I never expected that the last stretch of my working life would look like this. These were supposed to be my retiring years, the years where I’d finally slow down, buy my caravan, and enjoy the life I’d worked so hard to build. Instead, I’m still working, still worrying, still watching the world get more unstable by the day.

And the truth is, a third of Americans made decisions that now ripple all the way to the outskirts of the most remote city in the world - right here in Western Australia.

Some people voted for a man whose actions during the pandemic contributed to thousands of American deaths, according to multiple investigations and public health analyses. A man whose leadership style has created global uncertainty, economic instability, and a level of geopolitical tension that affects every country downstream.
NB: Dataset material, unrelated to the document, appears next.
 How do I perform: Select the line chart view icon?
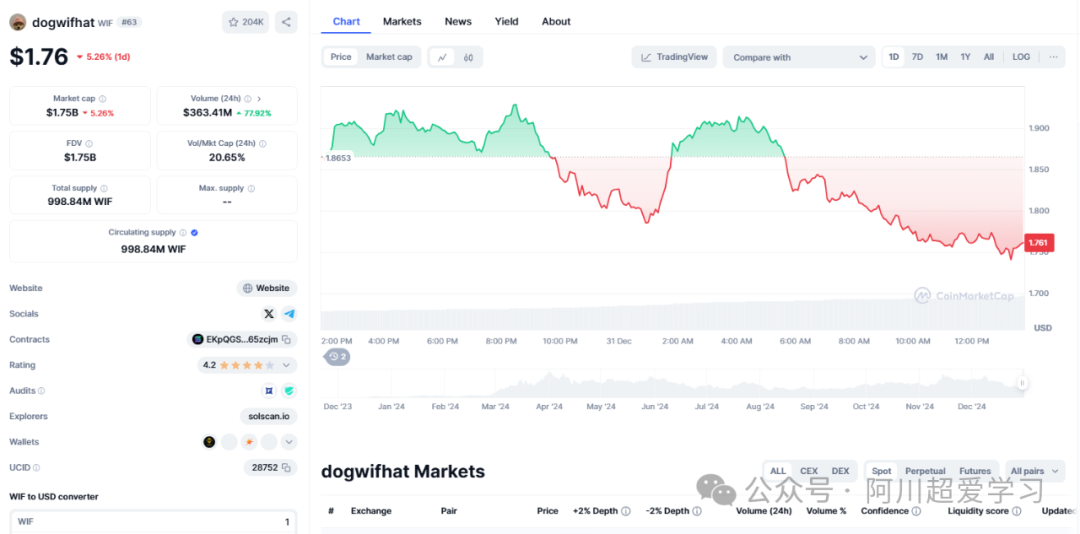click(441, 57)
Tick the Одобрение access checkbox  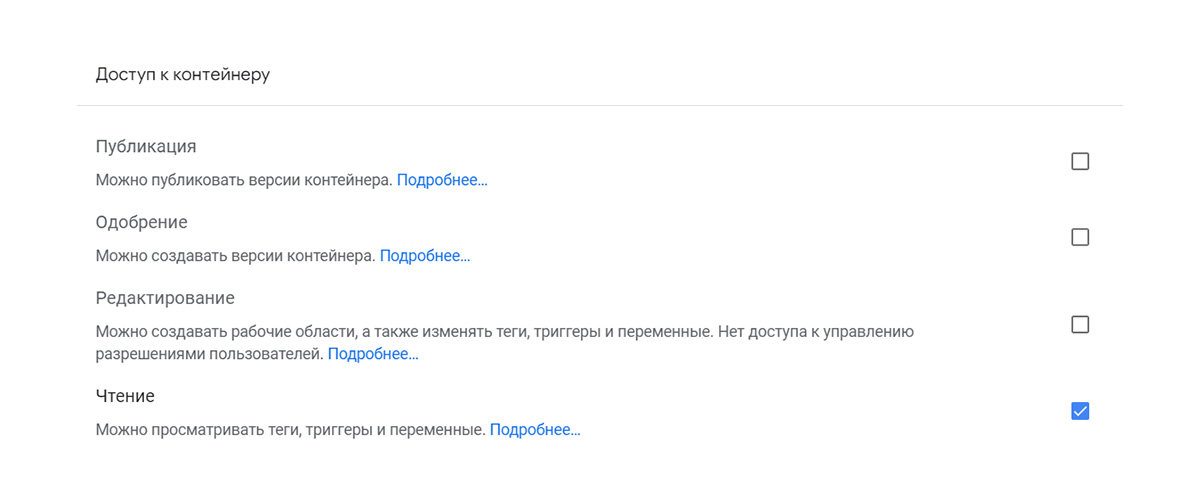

And Australia is very much downstream.

I feel it every time I look at my mortgage statement.
Every time I fill up my car.
Every time I hear about diesel shortages - the fuel that keeps our farms, trucks, and essential industries alive.
Every time I see shipping delays, rising costs & the creeping sense that WA is becoming even more isolated than it already is.

This wasn’t the future I planned for.
This wasn’t the future I earned.

I grew up being told that if you worked hard, made smart choices & stayed responsible, you’d build a stable life. But now I’m watching my stability get chipped away because other people - far away, in another country - made choices that the rest of us now have to live with.

It’s surreal to wake up every morning wondering what new mess the world has been dragged into overnight. What new decision will send markets tumbling. What new conflict will disrupt shipping routes. What new headline will make everything more expensive, more uncertain, more fragile.

And the part that stings the most?
This wasn’t unpredictable.
This wasn’t unforeseeable.

People knew his history.
They knew the bankruptcies.
They knew the unpaid debts.
They knew the chaos of the first term.
They knew the consequences.
And they still handed him the keys again.

I don’t want him harmed. That’s not who I am.
But I do want accountability - real accountability - the kind that ordinary people face every day. If anyone else behaved the way he has, they’d be answering for it in a courtroom & wearing an orange jumpsuit, not shaping global markets and fuelling instability. I don’t want revenge. I want fairness. I want the system to work the way it’s supposed to, not the way it bends for the powerful.

Because right now, people like me, people who did everything right, are paying the price for decisions we never made.

I should be hitching up a caravan.
Instead, I’m watching my car sit in the driveway while I calculate fuel costs and mortgage increases and wonder how much more the world can take before something finally gives.

This is my reality.
This is the cost of global instability.
This is what it looks like when the decisions of a few reshape the lives of millions.

And I’m tired of pretending it hasn’t changed mine.